While an arbitration hearing has some of the look and feel of a court trial, the arbitration process is more informal than a court trial. Arbitration generally involves fewer, if any, pre-hearing matters that often prolong court proceedings.

9. DO I NEED TO HIRE A LAWYER IN ADDITION TO AN ARBITRATOR?

While it is not mandatory to have a lawyer, since each party will be required to present evidence to the arbitrator, parties are encouraged to do so. In this way, your family lawyer can leave no stone unturned in ensuring that your evidence is presented accurately and correctly to the arbitrator during proceedings.
Furthermore, if the arbitrator is also a lawyer, he or she cannot provide legal advice to the parties. Since aribtrator’s are a neutral party, they cannot assist either party with understanding or analyzing legal matters. An arbitrator who breaches this role would need to be set aside.

10. SHOULD THE ARBITRATOR BE A LAWYER?

Not necessarily. It depends on a number of factors. If the issues have legal technicalities to consider, you should probably have a lawyer or retired judge as the arbitrator. On the other hand, a person with a background in the area which is to be arbitrated, such as an engineer, nurse, farmer or accountant, might make the best arbitrator. In family law matters, some parties will ask a Social Worker or Psychologist to be the arbitrator. This may be because of matters regarding the best interests of children where the knowledge of a mental health professional may be helpful.

11. IS ARBITRATIOIN HELD IN PRIVATE?

Yes. The only persons present are the parties, the arbitrator and whoever else they invite and agree upon. Unlike most court cases, the public (including your neighbours and competitors) and the media cannot sit and listen to what is said or what the decision is. Only the parties and their lawyers receive copies of the arbitrator’s decision.

12. IS WHAT IS SAID IN ARBITRATION CONFIDENTIAL?

For the most part, yes.
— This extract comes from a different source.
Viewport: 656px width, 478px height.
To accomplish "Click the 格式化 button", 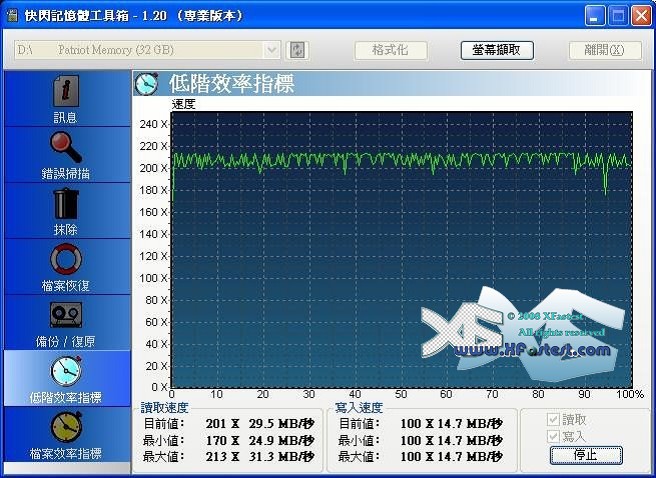I will click(x=390, y=50).
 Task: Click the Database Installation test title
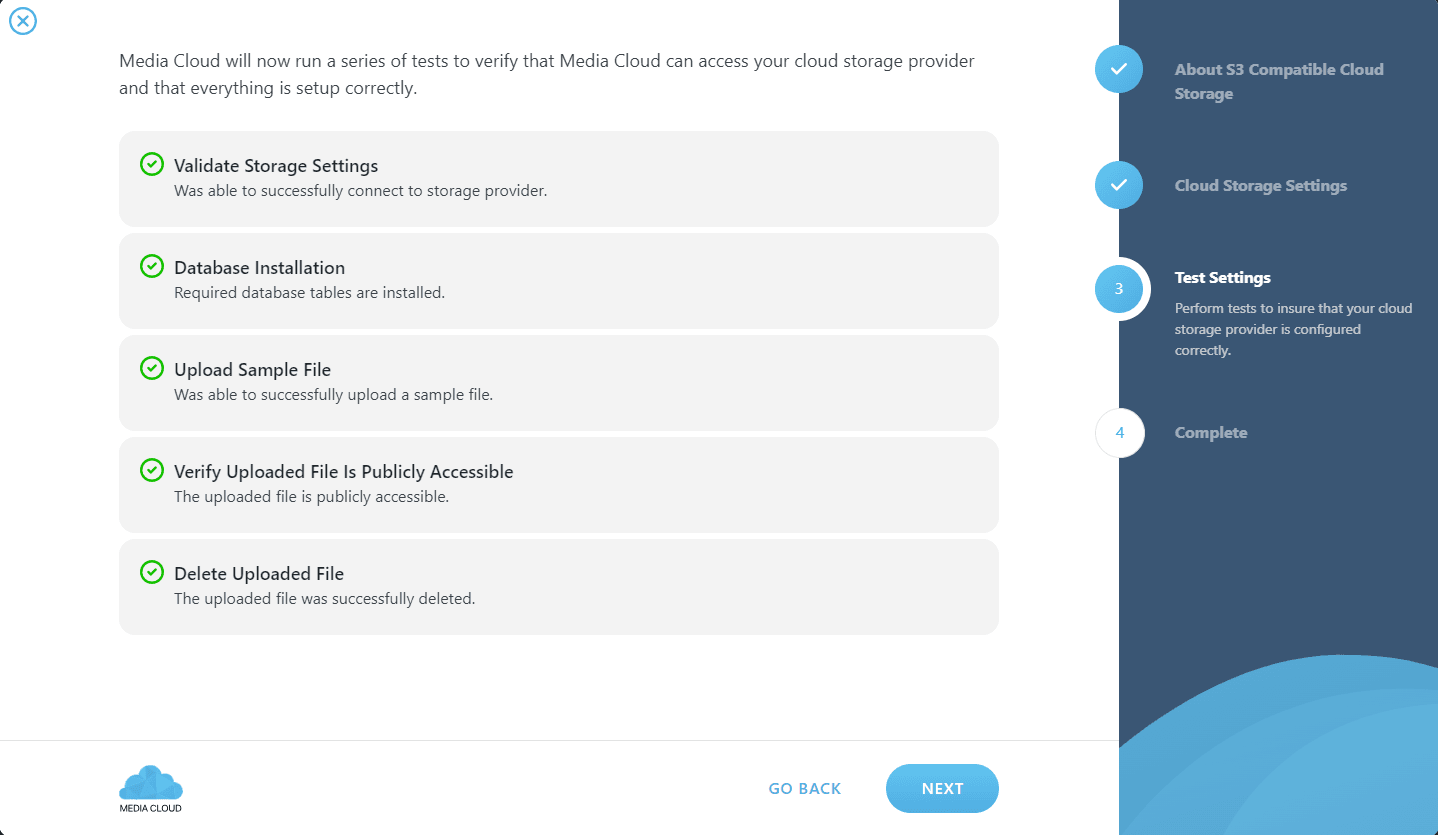(x=260, y=268)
However, there are rare occasions when the arbitration award has to be enforced summarily through the courts, resulting in some parts of your dispute becoming public.

13. HOW LONG DOES THE ARBITRATION PROCESS TAKE?

It depends on the several things, including the number of issues and the number of witnesses. Usually the arbitration hearing can take place within a few weeks after the initial contact with the arbitrator. Arbitration is generally quicker than going to court.

14. HOW LONG DOES THE ARBITRATION PROCESS TAKE?

Arbitration can take place almost anywhere that the parties agree. Usually it is more appropriate for arbitration sessions to be held in conference and board rooms. In Calgary RCMV LLP arbitrators are able to arrange for those facilities. Arbitration does not take place in a court room.

15. HOW MUCH DOES ARBITRATION COST?

The cost of arbitration is usually cheaper than the cost of going to court. It depends on how long the hearing takes, since most arbitrators charge an hourly or daily rate. As part of the arbitrator’s decision at the end of the hearing, the arbitrator can order that the costs of one of the parties (including the arbitrator’s fee) be paid by the other party.

16. WHAT IS AN ARBITRATION AWARD?

It is the decision of the arbitrator. It should outline the parties’ names, the issues the arbitrator held and the decision, along with reasons, that he or she made their Award.

17. IS AN ARBITRATION AWARD BINDING?

Yes. Except under very limited circumstances, arbitration awards may not be appealed. It is final and holds the same power as a Court Order.